Par Raouf KHALSI

Ce pays a besoin de se reconstruire une vérité.

Il a besoin de sortir de son mensonge « séculaire » et de se purifier. Il n’a pas besoin non plus de prêter le flanc aux marchands d’utopies. S’il est vrai qu’on ne reconstruit pas un Etat à coups de barricades, il est tout aussi vrai que ceux qui ont floué et instrumentalisé le peuple durant une décennie noire, gagneraient à faire leur Mea Culpa, plutôt que de s’entêter à foncer droit dans un mur. Ainsi de la secte qui a géré le pays, ses biens, ses femmes et ses hommes à coups de mystifications. Elle est toujours dans sa logique du marionnettiste. Elle a commencé par notre cher président provisoire devant l’éternel, puis elle a joué la farce de la « Taqya », pour mieux rebondir et condamner Béji Caïed Essebsi à une longue agonie politique. Ce Béji Caïed Essebsi, précisément, qui l’avait anoblie dans les asphères internationales et qui croyait pouvoir tempérer la voracité satanique de l’islam politique.

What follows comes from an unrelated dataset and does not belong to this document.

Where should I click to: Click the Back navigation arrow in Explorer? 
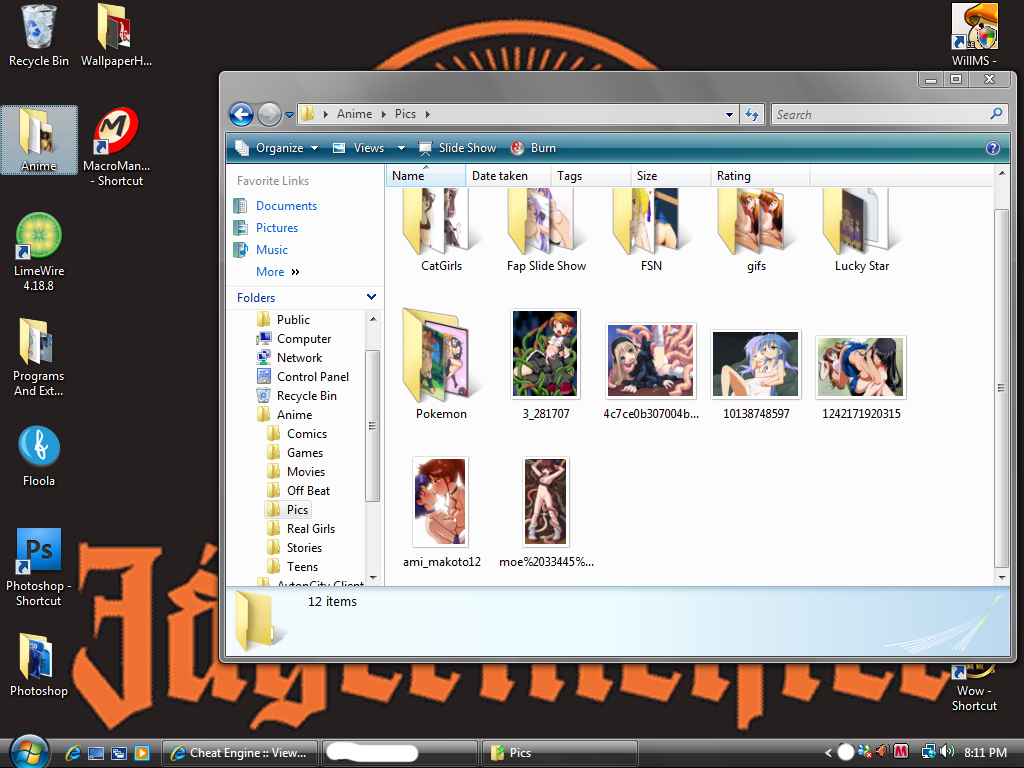click(x=241, y=114)
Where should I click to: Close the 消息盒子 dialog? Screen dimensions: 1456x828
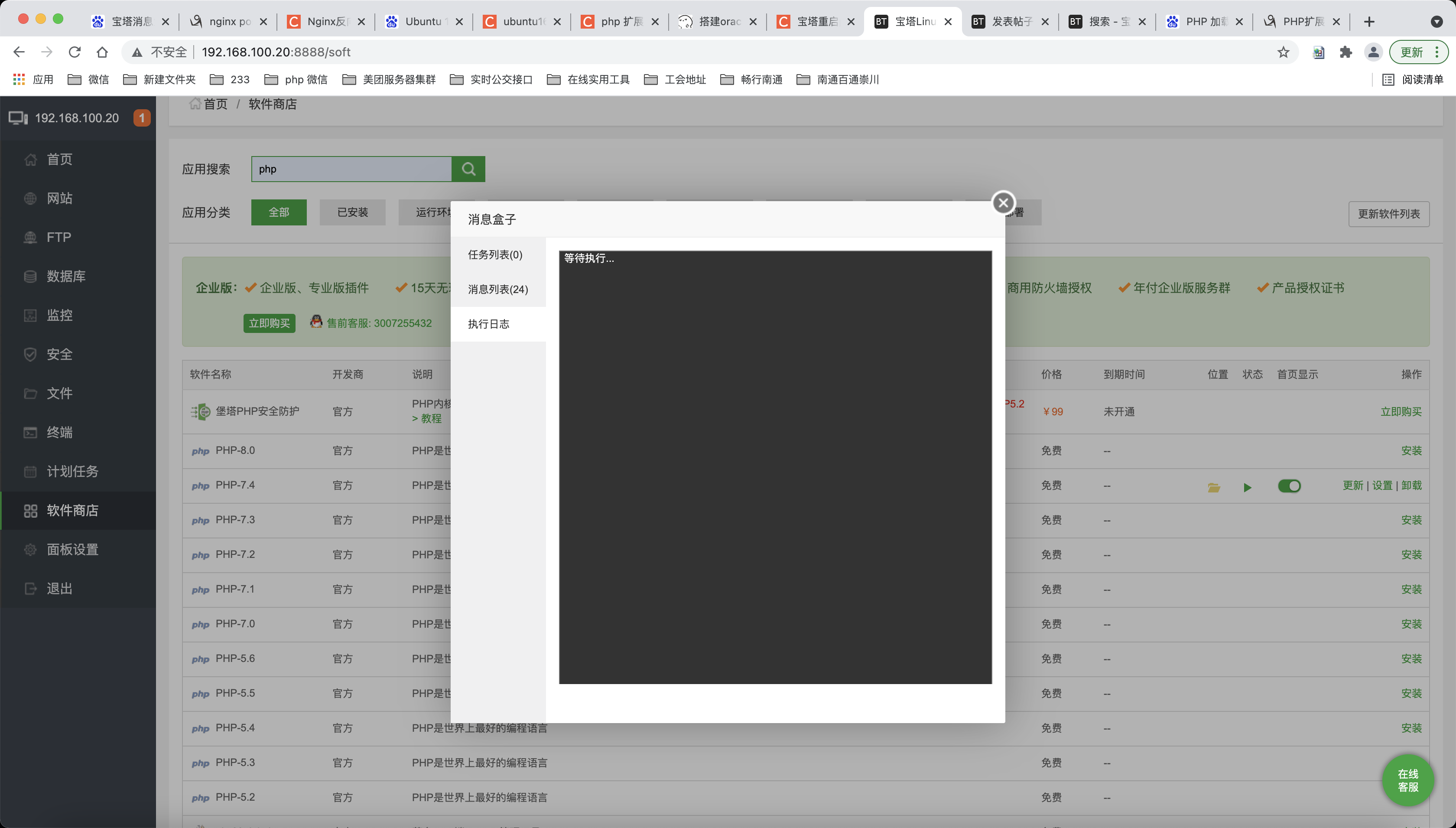pos(1003,202)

Avec Kaïs Saïed, la musique a changé. Il n’est pas dit qu’il ait été infaillible dans ses choix, ni dans sa façon de concevoir la présidence du pays. On lui doit le gâchis Fakhfakh ; on lui doit surtout la catastrophe – Méchichi.

Et alors, maintenant qu’il s’est frayé un interminable boulevard pour un pouvoir drapé exclusivement d’unilatéralisme, et qu’il regarde ses détracteurs d’en haut, il serait peut-être temps qu’il communique avec le peuple, autrement que par le biais du journal officiel, autrement que par les effets d’images des visites inopinées et en dehors de la page Facebook de la présidence. On ne saurait dire s’il est prêt ou qu’il veuille s’impliquer dans un véritable dialogue national. A la limite, pourrait-il répondre que le référendum est, en soi, un dialogue avec le peuple et que sa constitution est celle qui sied le mieux au pays. Il se peut même qu’il pense, en son for intérieur, que la lutte contre la corruption prime, contorsion d’idée fixe, parce qu’il a aussi raison de voir des corrompus partout.

Et c’est comme s’il disait que la déclinaison fatalement politique d’un dialogue national ne correspondrait pas à ses desseins.

Sans doute, le bâtonnier des avocats lui a-t-il tendu une perche : « ce sera un dialogue sans les partis ». Soit. C’est à dire que la dialogue serait institutionnel, exclusivement orienté vers une sortie de crise, sachant  que les partis (surtout ceux qui sont opposés à Saïed) ont tendance à tout personnifier et à toute politiser. C’est comme si Kaïs Saïed pouvait se permettre une dérive à la Louis XIV : « l’Etat c’est moi ».

Il avait d’ailleurs déclaré, au lendemain du 25 Juillet que, jamais, il ne se laisserait tenter pas des réminiscences dictatoriales. Un peu à la De Gaulle en somme. Sauf que nous sommes en plein dans un articulation unilatérale du pouvoir. Il se peut que ce soit « provisoire » et que la conjoncture actuelle impose cette démarche. L’Histoire jugera. Elle dira que Saïed a libéré le pays du joug islamiste. Elle dira que ses trois premières années de présidence ont coïncidé avec la pire crise économique que connaisse le monde depuis longtemps et que cette crise a lourdement impacté nos frêles équilibres socioéconomiques.

Ceci pour le jugement de l’Histoire.

Quant notre réalité actuelle, elle dépendra de la vérité que nous oserons nous forger. Et de notre courage à la regarder en face.

Nous n’avons plus besoin de vivre dans le mensonge, pas plus que nous ne puissions nous acoquiner avec les utopies.